Interventions	Control: ibuprofen 10 mg/kg followed by placebo 4 hours later Treatment group: single oral dose ibuprofen 10 mg/kg followed by single oral dose paracetamol 15 mg/kg 4 hours later
Outcomes	Primary: Proportion of children with normal body temperature at 6 hours (normal = rectal temp 36.5 °C to 37.9 °C) Secondary: Proportions of afebrile children in each group at 7 and 8 hours from baseline Maximum decline in temperature during study period Time to recurrence of fever Mean temp changes from baseline at t= 4, 5, 6, 7 and 8h The proportion of patients in each group with any adverse effect that may be related to either drug such as hypothermia, chilliness or gastrointestinal bleeding
Notes	Location: Lebanon Setting: multi‐centre. This study was conducted in the paediatric inpatient services of two hospitals in Beirut: the American University of Beirut Medical Centre (AUBMC), which is a tertiary care facility; and Najjar Hospital, a secondary care facility. Funding: this study was funded by the Medical Practice Plan of the Faculty of Medicine at the American University of Beirut, Grant number 686056. Gulf Pharmaceutical Industries, United Arab Emirates, donated all the drugs investigated.
Risk of bias
Bias	Authors' judgement	Support for judgement
Random sequence generation (selection bias)	Low risk	Children enrolled in the study were assigned a random number by the hospital pharmacist according to a computer‐generated random‐number list, which was kept with the pharmacist until the end of the study.

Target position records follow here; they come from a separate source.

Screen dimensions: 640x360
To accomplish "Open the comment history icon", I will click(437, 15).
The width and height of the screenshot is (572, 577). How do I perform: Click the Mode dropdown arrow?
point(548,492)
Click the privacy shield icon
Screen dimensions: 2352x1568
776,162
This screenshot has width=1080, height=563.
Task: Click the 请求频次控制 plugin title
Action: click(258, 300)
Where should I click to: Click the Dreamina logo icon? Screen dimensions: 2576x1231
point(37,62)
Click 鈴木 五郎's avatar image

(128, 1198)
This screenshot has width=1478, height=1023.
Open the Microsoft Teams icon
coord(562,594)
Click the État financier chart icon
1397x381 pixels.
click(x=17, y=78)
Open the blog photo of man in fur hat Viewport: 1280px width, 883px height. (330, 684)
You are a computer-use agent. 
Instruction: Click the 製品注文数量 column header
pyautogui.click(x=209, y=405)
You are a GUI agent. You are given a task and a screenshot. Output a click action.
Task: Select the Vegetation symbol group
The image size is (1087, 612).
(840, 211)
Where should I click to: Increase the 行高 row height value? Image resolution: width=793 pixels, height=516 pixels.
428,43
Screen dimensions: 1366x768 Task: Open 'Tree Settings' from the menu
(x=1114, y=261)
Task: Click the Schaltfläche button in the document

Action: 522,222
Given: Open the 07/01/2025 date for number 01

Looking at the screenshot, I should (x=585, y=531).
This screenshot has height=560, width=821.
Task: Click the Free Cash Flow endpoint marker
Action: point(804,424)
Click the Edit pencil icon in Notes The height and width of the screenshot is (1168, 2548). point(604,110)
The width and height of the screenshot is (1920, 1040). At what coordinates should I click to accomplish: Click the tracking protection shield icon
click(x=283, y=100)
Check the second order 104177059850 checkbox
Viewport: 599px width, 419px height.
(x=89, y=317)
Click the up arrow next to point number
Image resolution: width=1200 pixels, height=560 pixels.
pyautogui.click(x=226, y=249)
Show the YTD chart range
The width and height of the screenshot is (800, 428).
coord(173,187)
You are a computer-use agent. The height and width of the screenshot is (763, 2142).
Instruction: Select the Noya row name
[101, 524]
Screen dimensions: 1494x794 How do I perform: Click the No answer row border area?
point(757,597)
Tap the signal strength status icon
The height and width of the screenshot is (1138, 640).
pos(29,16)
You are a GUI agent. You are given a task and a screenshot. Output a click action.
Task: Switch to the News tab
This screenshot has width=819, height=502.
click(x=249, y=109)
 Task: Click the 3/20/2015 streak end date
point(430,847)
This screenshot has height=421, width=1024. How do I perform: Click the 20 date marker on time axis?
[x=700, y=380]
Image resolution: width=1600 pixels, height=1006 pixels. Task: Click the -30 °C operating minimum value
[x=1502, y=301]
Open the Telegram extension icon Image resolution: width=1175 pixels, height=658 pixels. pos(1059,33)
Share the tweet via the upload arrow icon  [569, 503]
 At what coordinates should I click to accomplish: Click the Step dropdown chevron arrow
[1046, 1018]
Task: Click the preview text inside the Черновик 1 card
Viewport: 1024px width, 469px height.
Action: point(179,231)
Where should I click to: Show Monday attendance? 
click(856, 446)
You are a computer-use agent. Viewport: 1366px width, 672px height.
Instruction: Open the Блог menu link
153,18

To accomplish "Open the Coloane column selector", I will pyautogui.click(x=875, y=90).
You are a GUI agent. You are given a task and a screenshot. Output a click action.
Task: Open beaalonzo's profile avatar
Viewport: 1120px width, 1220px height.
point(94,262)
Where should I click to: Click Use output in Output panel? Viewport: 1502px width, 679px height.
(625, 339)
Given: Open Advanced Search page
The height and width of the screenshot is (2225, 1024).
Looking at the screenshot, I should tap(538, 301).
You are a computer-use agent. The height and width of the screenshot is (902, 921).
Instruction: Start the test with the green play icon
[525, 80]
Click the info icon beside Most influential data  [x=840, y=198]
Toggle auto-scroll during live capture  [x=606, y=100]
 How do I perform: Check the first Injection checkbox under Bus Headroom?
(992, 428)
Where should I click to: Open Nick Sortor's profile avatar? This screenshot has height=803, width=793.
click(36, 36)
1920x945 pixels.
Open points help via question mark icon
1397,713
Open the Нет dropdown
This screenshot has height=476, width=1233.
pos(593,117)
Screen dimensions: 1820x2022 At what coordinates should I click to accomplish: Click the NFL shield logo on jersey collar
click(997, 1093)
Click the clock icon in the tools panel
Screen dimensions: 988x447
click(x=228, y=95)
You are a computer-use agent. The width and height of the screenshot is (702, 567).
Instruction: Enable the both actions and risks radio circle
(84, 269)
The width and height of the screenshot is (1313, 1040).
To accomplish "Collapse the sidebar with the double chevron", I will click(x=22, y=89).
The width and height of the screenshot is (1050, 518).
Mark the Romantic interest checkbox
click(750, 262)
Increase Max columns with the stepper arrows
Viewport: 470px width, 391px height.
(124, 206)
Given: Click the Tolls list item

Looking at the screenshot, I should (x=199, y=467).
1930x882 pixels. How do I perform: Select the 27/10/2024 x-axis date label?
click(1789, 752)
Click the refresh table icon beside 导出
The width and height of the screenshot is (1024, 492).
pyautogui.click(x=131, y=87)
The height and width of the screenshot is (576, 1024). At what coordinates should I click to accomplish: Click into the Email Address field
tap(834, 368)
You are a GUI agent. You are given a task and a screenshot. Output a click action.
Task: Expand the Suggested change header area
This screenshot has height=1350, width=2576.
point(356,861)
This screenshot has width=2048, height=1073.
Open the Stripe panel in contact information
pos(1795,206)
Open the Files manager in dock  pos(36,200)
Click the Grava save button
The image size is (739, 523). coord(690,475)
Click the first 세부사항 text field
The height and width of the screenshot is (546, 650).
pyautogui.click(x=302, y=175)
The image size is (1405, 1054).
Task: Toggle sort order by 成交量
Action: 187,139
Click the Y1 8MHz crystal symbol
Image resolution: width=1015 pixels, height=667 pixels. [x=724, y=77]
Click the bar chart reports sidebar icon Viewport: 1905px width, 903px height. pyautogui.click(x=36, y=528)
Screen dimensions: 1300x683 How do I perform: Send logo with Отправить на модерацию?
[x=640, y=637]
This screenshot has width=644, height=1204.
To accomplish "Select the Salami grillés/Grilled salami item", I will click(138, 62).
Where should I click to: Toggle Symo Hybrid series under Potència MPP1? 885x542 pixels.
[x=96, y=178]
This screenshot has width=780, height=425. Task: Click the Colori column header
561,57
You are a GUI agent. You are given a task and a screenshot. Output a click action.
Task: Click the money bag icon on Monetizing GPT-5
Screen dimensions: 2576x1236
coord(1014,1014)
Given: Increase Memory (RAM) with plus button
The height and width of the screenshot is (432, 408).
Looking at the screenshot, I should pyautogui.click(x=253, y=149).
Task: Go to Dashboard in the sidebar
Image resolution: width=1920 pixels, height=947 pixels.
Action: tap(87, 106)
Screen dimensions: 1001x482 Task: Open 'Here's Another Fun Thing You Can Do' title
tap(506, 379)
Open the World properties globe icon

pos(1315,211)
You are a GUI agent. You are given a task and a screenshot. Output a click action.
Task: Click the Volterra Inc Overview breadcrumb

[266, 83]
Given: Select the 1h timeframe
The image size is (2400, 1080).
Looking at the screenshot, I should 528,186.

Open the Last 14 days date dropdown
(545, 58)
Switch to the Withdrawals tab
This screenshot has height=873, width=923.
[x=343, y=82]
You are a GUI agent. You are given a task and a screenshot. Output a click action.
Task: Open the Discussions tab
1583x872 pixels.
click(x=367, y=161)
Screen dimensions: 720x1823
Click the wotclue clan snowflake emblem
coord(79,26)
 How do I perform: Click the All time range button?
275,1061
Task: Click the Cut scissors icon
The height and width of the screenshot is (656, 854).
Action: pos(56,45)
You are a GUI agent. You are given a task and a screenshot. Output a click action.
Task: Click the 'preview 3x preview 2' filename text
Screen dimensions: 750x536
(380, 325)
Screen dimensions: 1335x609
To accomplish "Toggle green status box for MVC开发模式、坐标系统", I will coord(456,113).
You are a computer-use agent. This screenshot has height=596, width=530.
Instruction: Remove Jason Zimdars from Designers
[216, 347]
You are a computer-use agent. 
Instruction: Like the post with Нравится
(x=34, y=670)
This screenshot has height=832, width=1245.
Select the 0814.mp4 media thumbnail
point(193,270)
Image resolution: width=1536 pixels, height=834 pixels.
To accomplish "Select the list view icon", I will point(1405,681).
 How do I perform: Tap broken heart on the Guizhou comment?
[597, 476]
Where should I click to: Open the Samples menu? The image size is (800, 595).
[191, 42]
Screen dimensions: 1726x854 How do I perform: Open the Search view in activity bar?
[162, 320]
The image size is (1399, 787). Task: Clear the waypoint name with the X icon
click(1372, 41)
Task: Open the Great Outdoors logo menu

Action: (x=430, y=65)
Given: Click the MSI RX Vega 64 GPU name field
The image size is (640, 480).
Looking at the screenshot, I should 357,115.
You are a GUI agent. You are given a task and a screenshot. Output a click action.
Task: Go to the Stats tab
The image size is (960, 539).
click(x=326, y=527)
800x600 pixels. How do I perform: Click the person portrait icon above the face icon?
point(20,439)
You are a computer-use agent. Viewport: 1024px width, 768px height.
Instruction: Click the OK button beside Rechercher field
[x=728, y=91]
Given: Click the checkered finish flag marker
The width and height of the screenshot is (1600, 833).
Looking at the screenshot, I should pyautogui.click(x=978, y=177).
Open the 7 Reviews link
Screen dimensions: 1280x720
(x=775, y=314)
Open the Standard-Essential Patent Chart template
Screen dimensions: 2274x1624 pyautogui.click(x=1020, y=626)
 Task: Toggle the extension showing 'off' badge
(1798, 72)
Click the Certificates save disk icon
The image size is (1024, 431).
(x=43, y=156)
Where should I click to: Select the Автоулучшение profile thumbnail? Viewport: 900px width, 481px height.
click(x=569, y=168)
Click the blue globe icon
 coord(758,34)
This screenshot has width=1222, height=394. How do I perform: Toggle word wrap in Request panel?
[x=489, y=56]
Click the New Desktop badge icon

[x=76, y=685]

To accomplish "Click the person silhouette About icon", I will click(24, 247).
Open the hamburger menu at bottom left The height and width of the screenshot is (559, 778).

Allocation concealment (selection bias)	Low risk	The allocation sequence was generated by one of the co‐investigators who was not involved in subject recruitment, drug administration or outcome assessment.
Blinding of participants and personnel (performance bias) All outcomes	Low risk	Subjects, parents and research assistant were blinded.
Blinding of outcome assessment (detection bias) All outcomes	Low risk	Nurses responsible for drug administration and outcome assessment, treating physicians were blinded to patients' assignment.
Incomplete outcome data (attrition bias) All outcomes	Low risk	Intent‐to‐treat analysis was planned. Loss to follow up: combined group 3%, ibuprofen group 0%.
Selective reporting (reporting bias)	Low risk	All assessed outcomes were reported.
Other bias	Unclear risk	Forced to stop the trial before achieving the calculated sample size.